In an area with many installations of dangerous chemicals, an accident at one installation may escalate to other installations in the area through domino effects. Which installations are more important to the safety of the area? This question requires identifying critical installations in the area. Some researchers proposed novel graph theory based approaches and Bayesian networks to analyze high-order domino effects (Khakzad and Reniers, 2015; Khakzad et al., 2016, 2017; Chen et al., 2019). However, these approaches still have certain limitations in dealing with synergistic effects or probability interdependence in the case of multiple installation accidents. This paper studies the identification of critical installations in a chemical industry area, and an approach is proposed to evaluate the installation area impact which is used to measure the importance of installations. If primary accidents occurring at a given installation in an area are possible to cause greater losses to the area than primary accidents at other installations, it can be considered that this installation has a greater impact on the area safety. It should be noted that after a primary accident occurs, other installations in the area may also be damaged due to domino effects. Therefore, the area impact of an installation must consider not only the possible accident loss of the installation itself, but also the possible losses of other installations under domino effects.

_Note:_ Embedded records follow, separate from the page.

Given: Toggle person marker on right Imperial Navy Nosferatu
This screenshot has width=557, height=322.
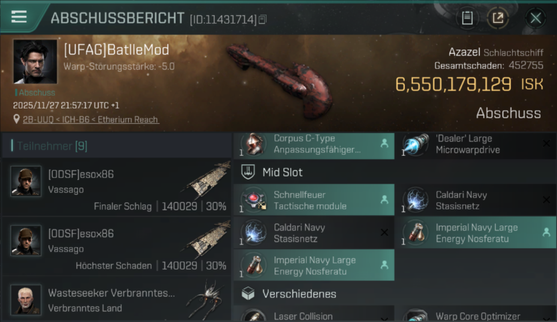Looking at the screenshot, I should (x=546, y=232).
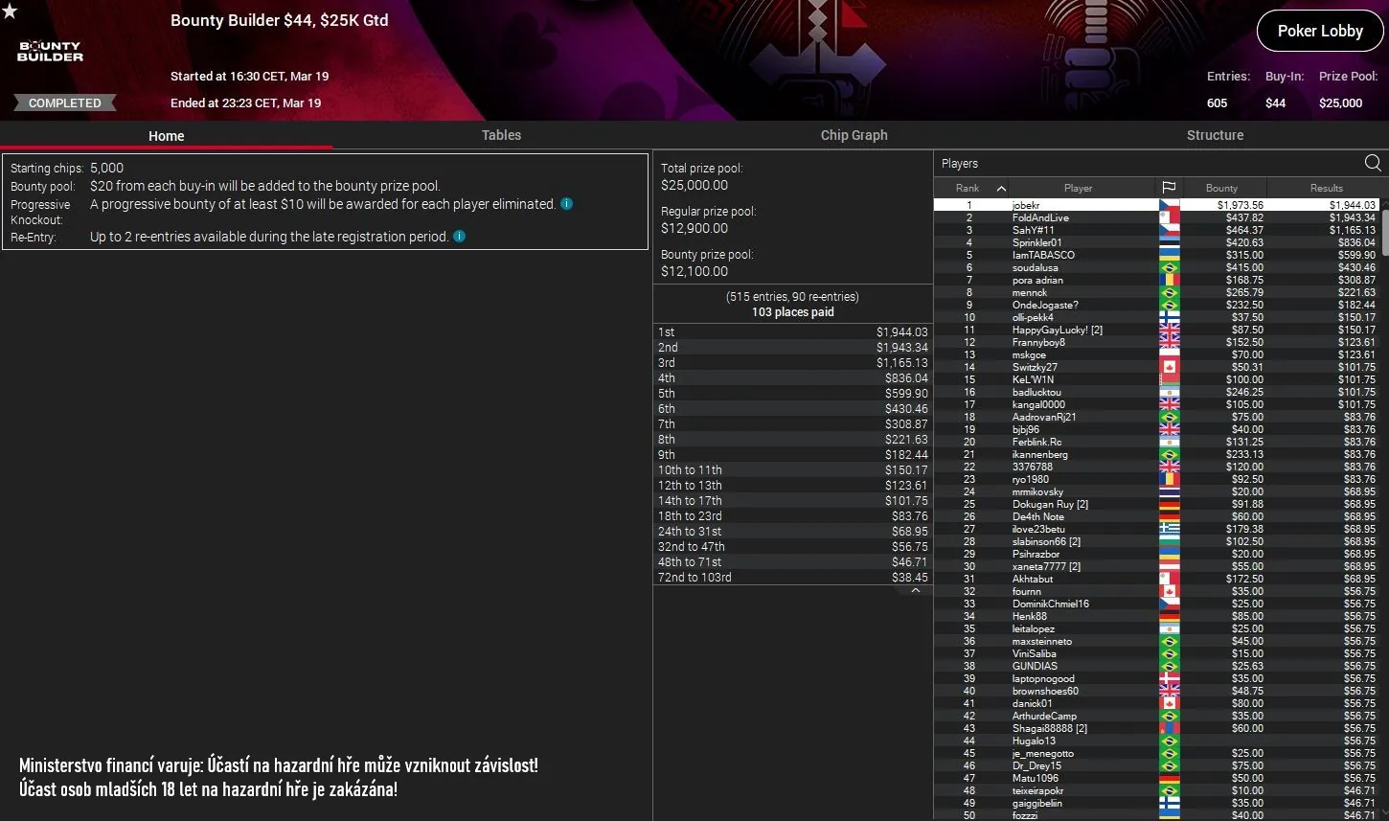Click the Bounty column header
The width and height of the screenshot is (1389, 821).
coord(1222,188)
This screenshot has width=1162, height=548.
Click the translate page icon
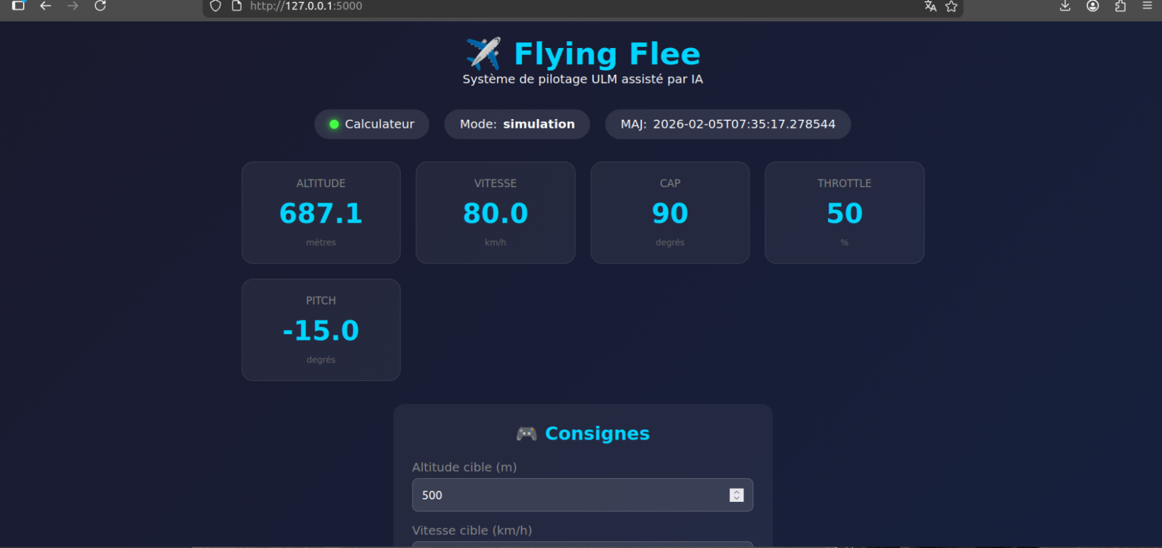(930, 6)
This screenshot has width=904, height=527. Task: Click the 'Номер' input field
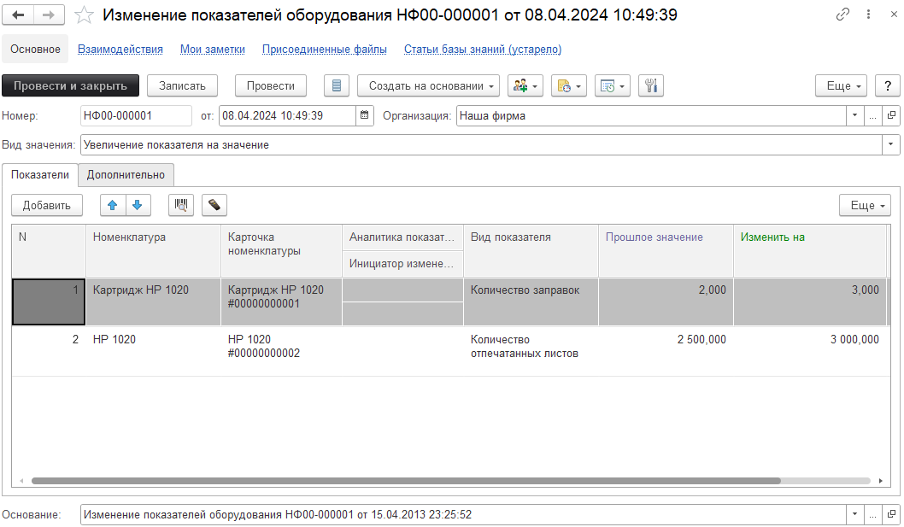[135, 115]
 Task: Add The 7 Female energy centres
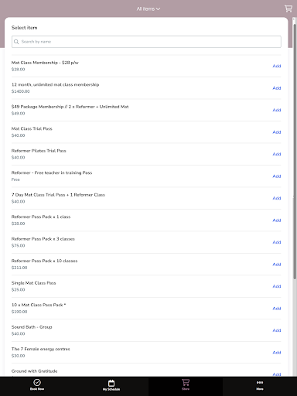pos(277,353)
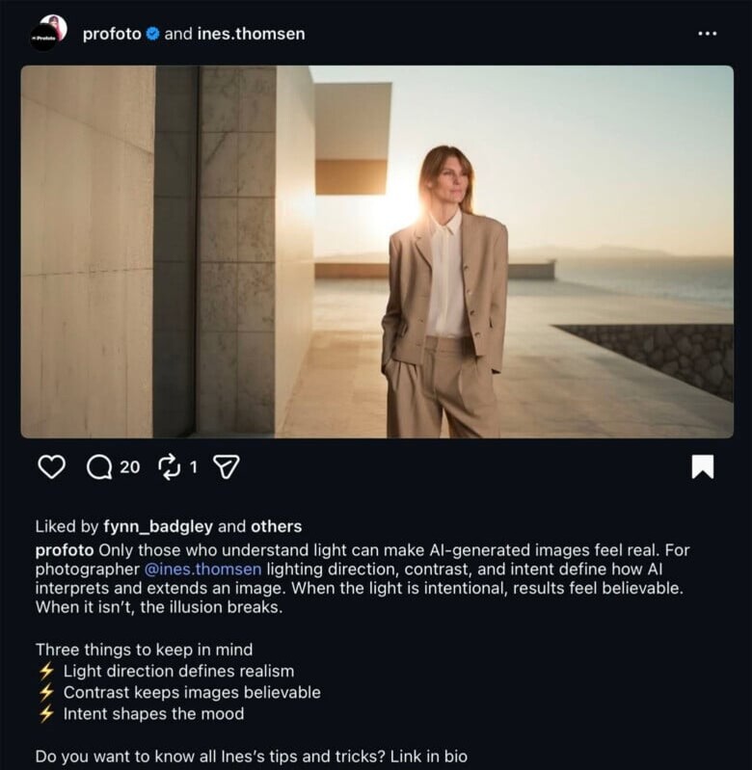Open the post photo of woman
Viewport: 752px width, 770px height.
pos(377,252)
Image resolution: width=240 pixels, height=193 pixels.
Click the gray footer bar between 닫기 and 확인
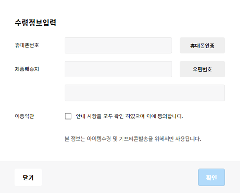(120, 177)
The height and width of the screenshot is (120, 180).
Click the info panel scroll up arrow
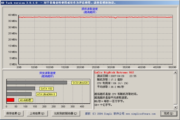coord(175,72)
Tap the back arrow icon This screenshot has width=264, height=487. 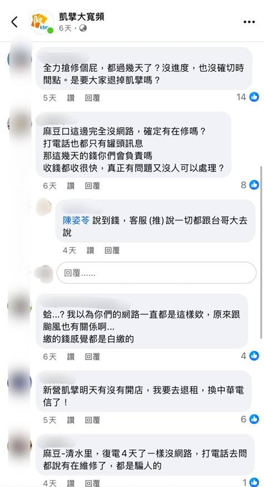[14, 22]
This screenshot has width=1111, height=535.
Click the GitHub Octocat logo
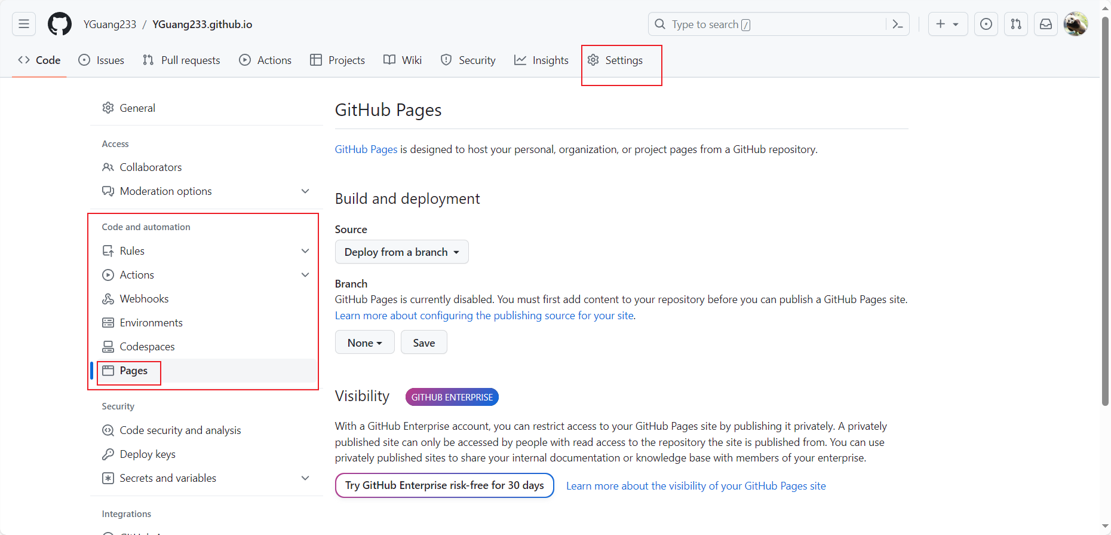point(60,24)
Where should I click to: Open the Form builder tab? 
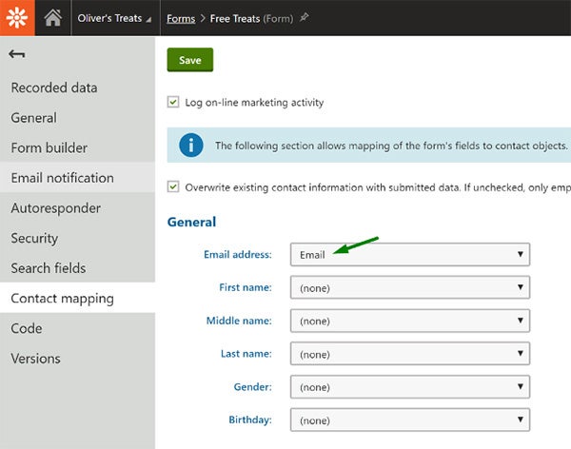coord(49,147)
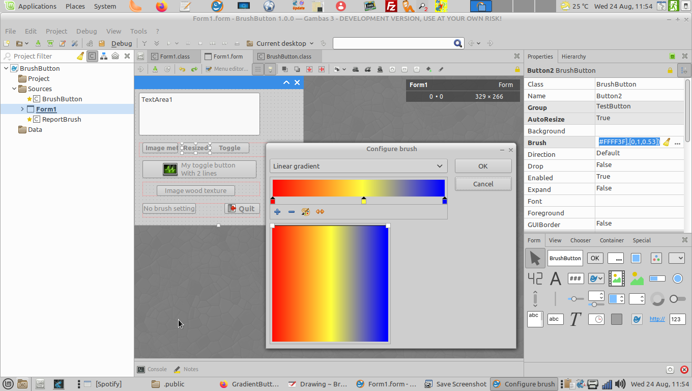Click the broom clear icon in Brush property
Viewport: 692px width, 391px height.
tap(667, 143)
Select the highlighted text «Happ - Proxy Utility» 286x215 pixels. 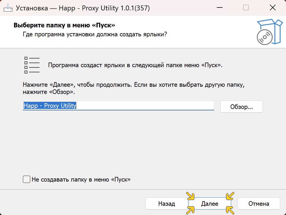pyautogui.click(x=50, y=106)
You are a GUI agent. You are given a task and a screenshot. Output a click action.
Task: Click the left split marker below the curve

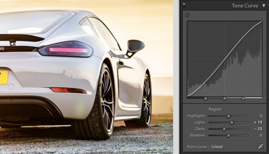[206, 99]
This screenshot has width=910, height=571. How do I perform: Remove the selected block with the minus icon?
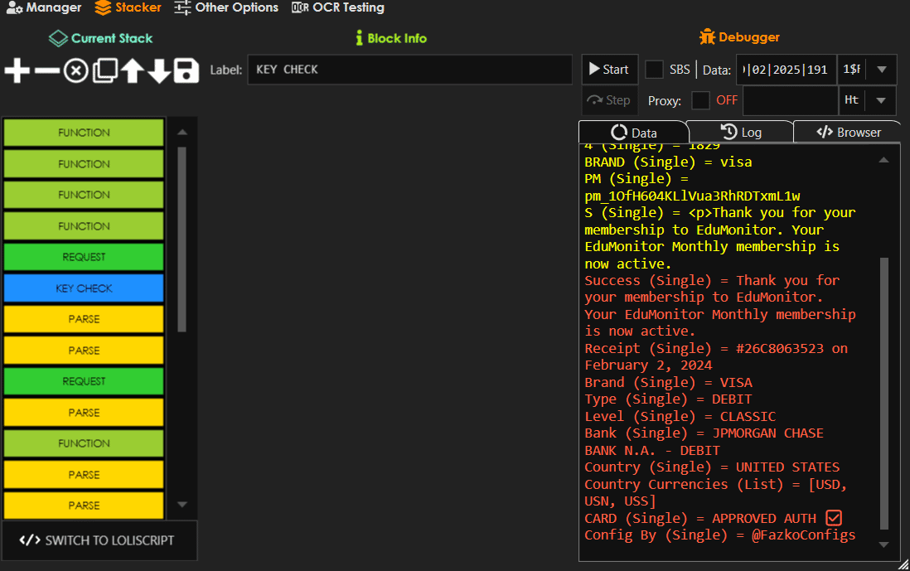pos(47,71)
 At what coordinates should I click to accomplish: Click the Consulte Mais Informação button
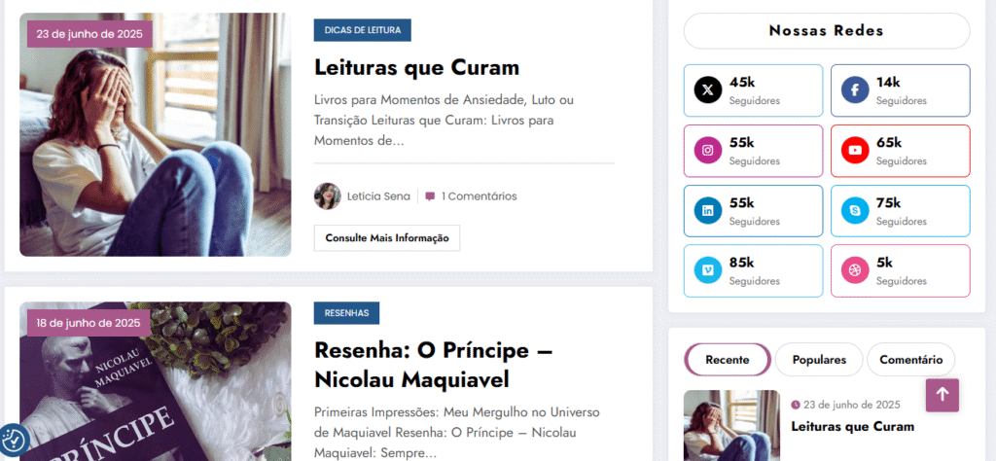coord(387,238)
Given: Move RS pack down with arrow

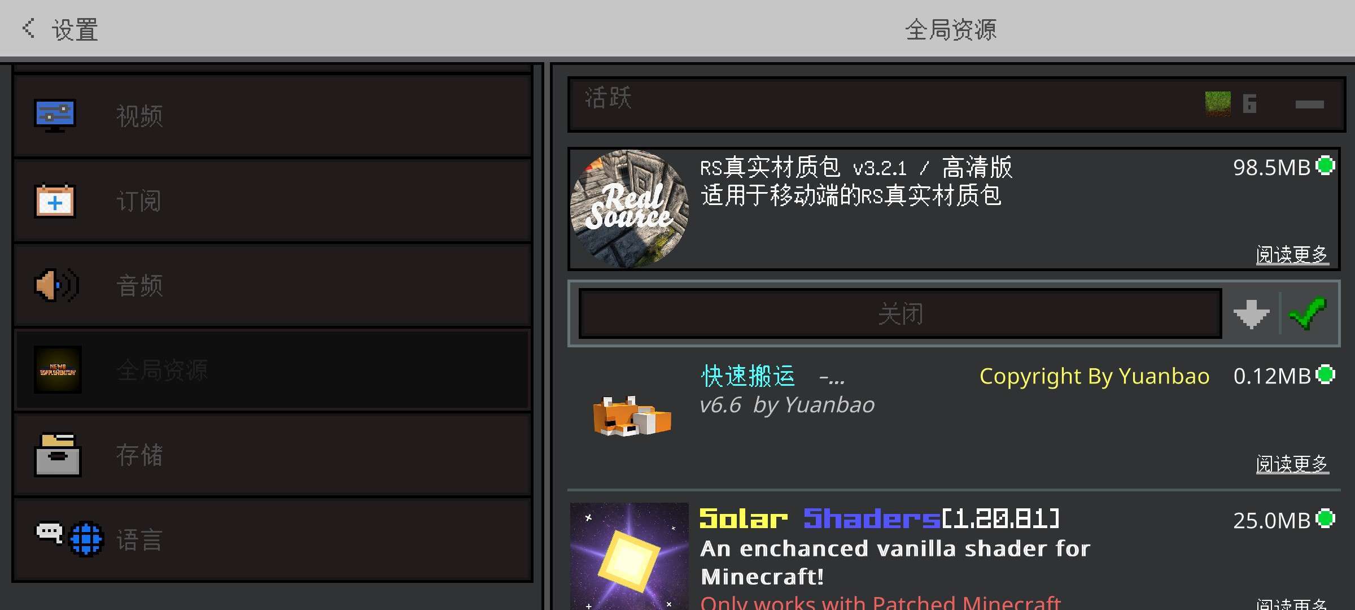Looking at the screenshot, I should pyautogui.click(x=1252, y=314).
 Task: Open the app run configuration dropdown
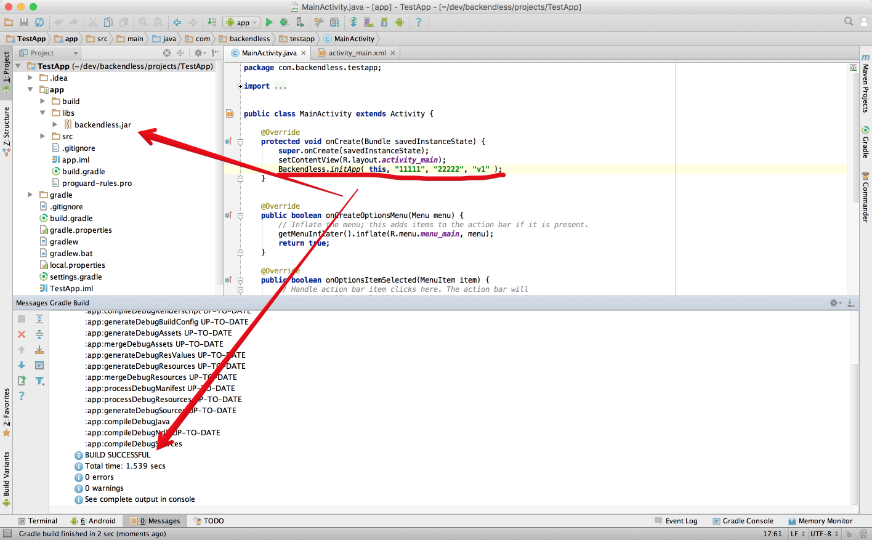point(241,23)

The remaining parts of this paper are arranged as follows: Section 2 discusses the problem in analyzing the importance of chemical installations in an area, and proposes the definition of area impact degree. In Section 3, the process using the area impact of chemical installations to evaluate the importance of installations is presented. Section 4 illustrates the proposed approach through an example. Conclusions of this work are drawn in Section 5.